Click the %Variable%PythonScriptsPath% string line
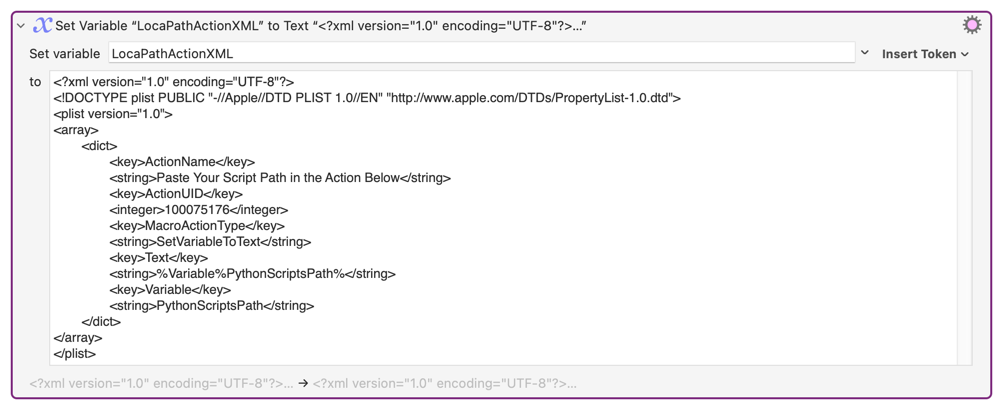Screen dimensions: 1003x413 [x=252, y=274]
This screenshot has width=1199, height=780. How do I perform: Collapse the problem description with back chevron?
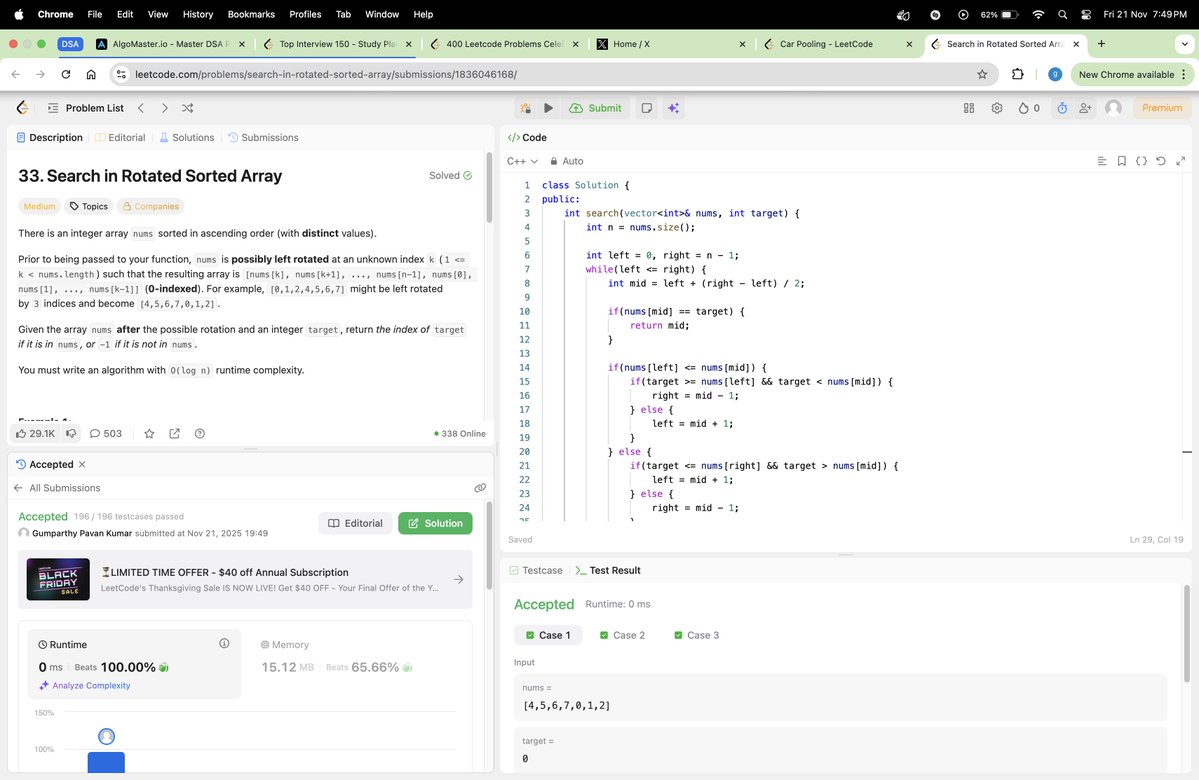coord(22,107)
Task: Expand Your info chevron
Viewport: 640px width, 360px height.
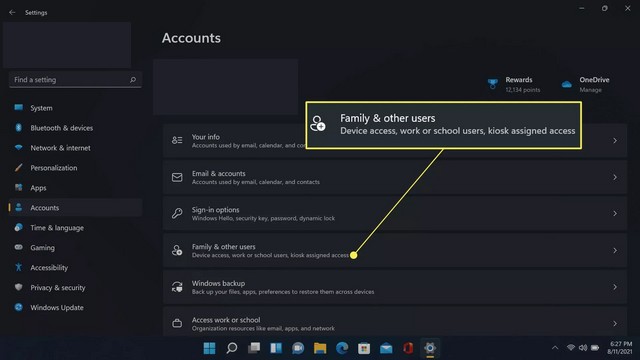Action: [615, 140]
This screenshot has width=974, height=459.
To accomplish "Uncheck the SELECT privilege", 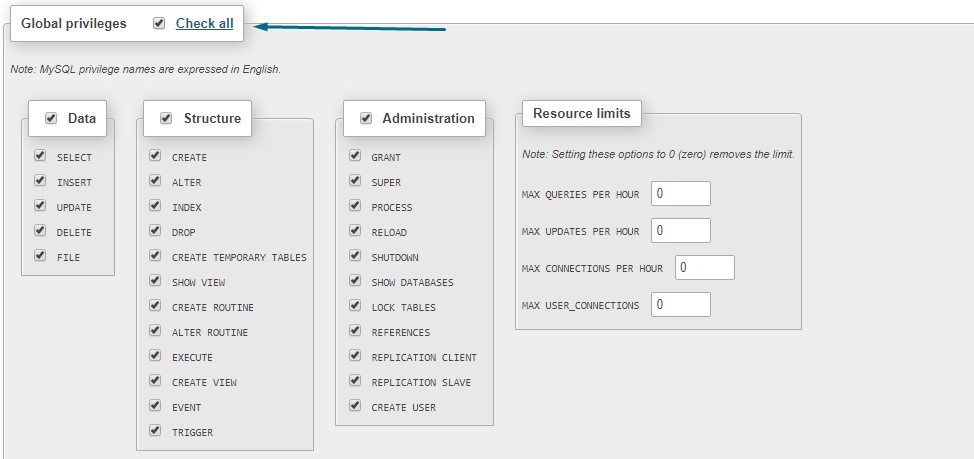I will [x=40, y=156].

------

Problem
Reproduce exactly the lines of the data above that run from the line with "This screenshot has width=1199, height=780." down to the line with "This screenshot has width=974, height=459.", both ends included. Pictures do not belong in the copy.

Written solution
This screenshot has width=1199, height=780. How do I perform: Collapse the problem description with back chevron?
coord(22,107)
Task: Expand Your info chevron
Viewport: 640px width, 360px height.
Action: [615, 140]
This screenshot has width=974, height=459.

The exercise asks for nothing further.